We have seen in the early part of this first chapter Paul's own introduction of himself, including a glimpse into the main topic of his epistle. Last week we saw 2 verses that began to transition into the main theme ahead of us, and then... bang! A really big change of direction.

We see Paul is eager to preach the Gospel, because he is not ashamed of the Gospel, and then... "The Wrath of God".

Before we can continue with the Good News of Christ, we must first hear the bad news. We begin to see that before we can proclaim the Good News, we must first see the absolute necessity of the Good News.

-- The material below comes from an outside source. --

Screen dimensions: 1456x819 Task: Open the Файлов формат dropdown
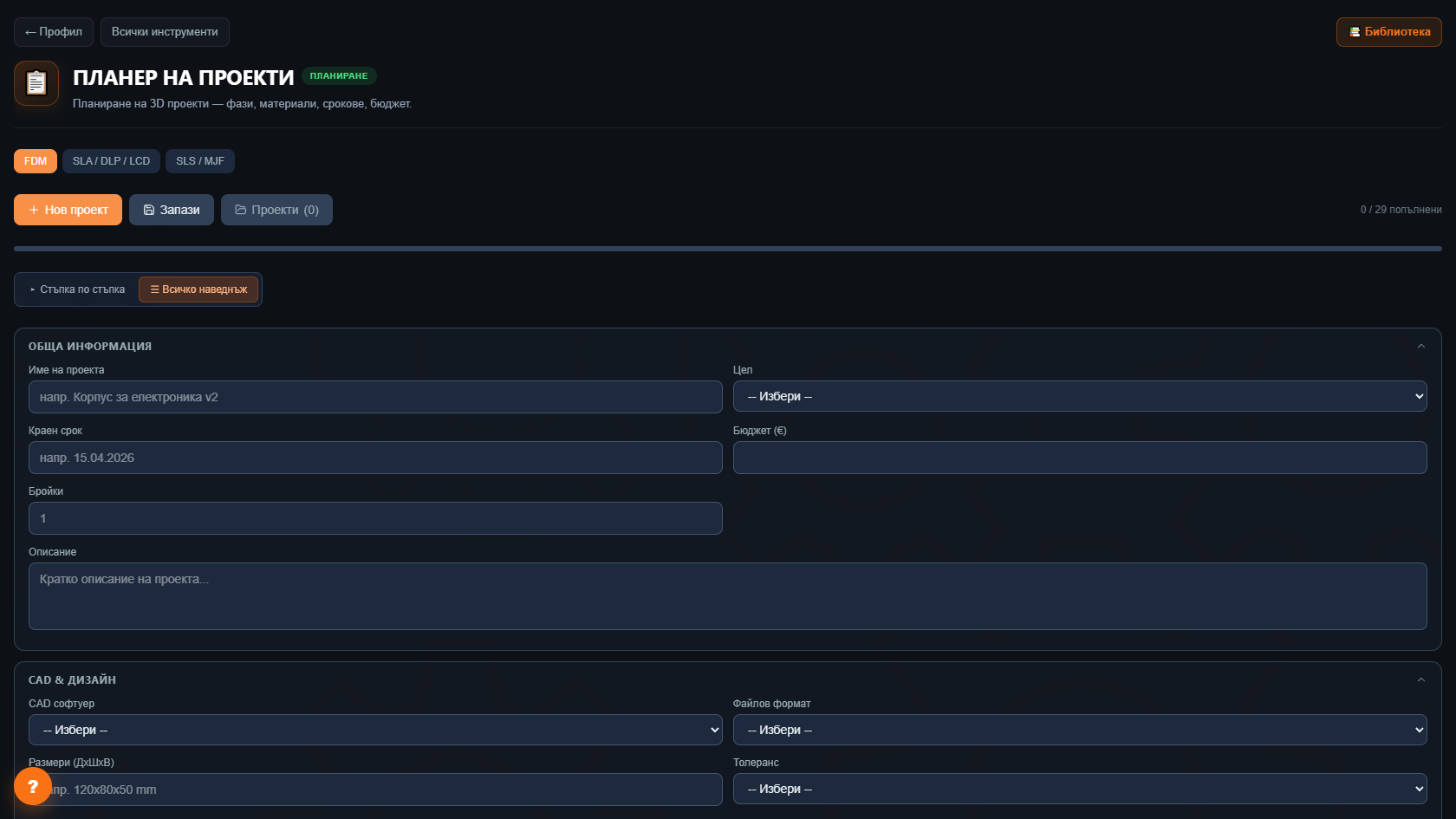(1080, 730)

Wrath is an old term meaning simple anger. But not the same emotional response as when we stub our toe, no, this is God's necessary response of a holy, righteous and just God. Not based on us, but based purely on His own standard. Not like the pagan Greco-Roman gods whose wrath was based on their ego. And why is God angry? Because we have sinned against Him. Sin is the turning away of God. This takes many forms in our lives, but at its simplest level, it is that we are not recognising God as the sovereign ruler in our lives.

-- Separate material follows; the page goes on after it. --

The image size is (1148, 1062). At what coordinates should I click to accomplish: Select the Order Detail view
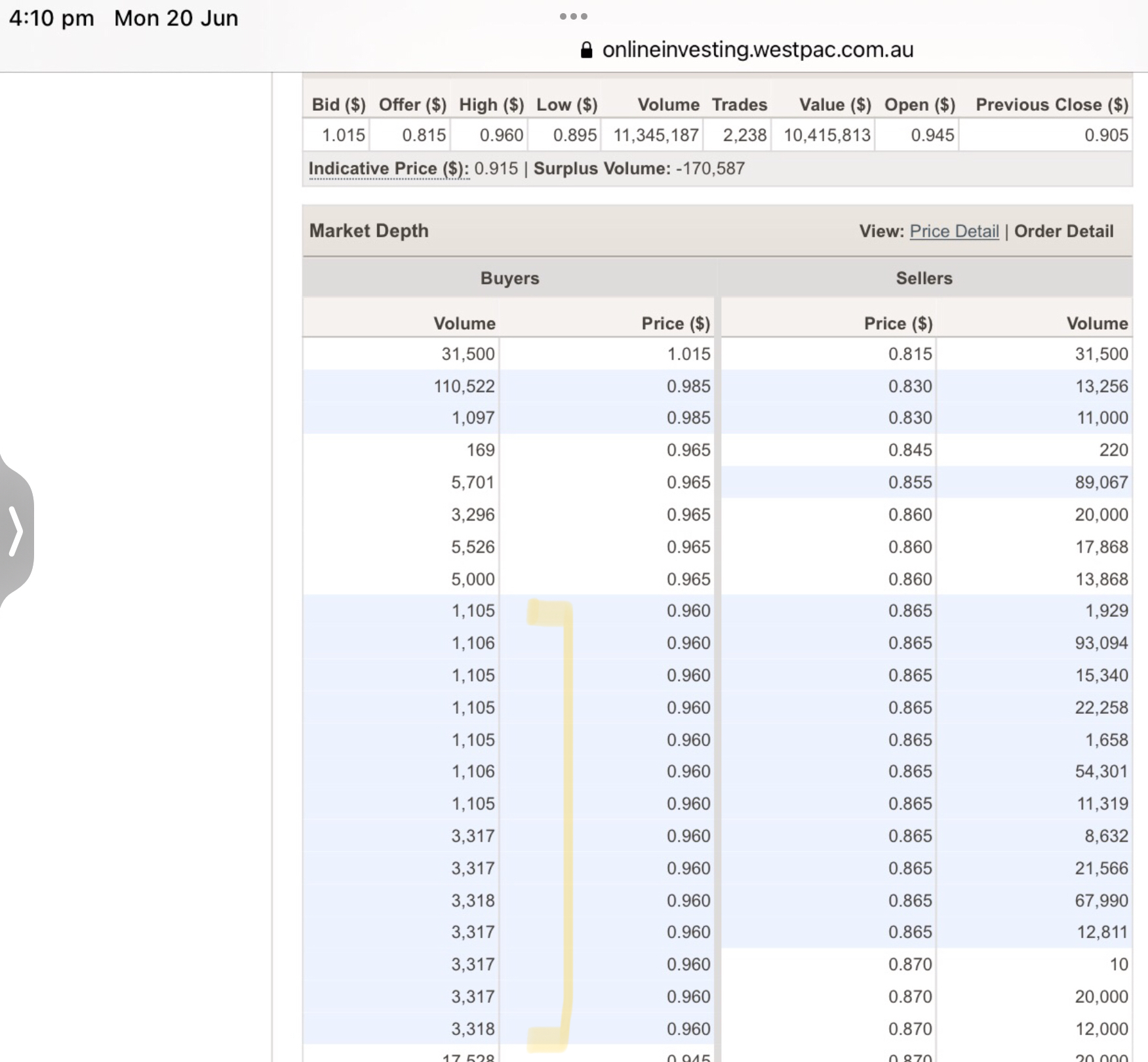pos(1063,231)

There seems to be a specific focus on those that suppress the truth. You can only suppress the truth if you first have knowledge of it. Hard wired in our being we know of God, even if you have never heard the Gospel, but once you hear the Gospel we normally think of the 2 responses we see. We can either reject it or accept it. However, here we see a 3rd option, one who suppresses the truth - the act of suppression.

As we move into verses 21-31, we see a process laid out for us. We see the word "exchange" used 3 times in this section. Each time, our own god or sin replaces some element of God. We see how sin takes use away (exchanges) how we view God. We also see the reaction by God when He hands them over, meaning there are consequences to our sin.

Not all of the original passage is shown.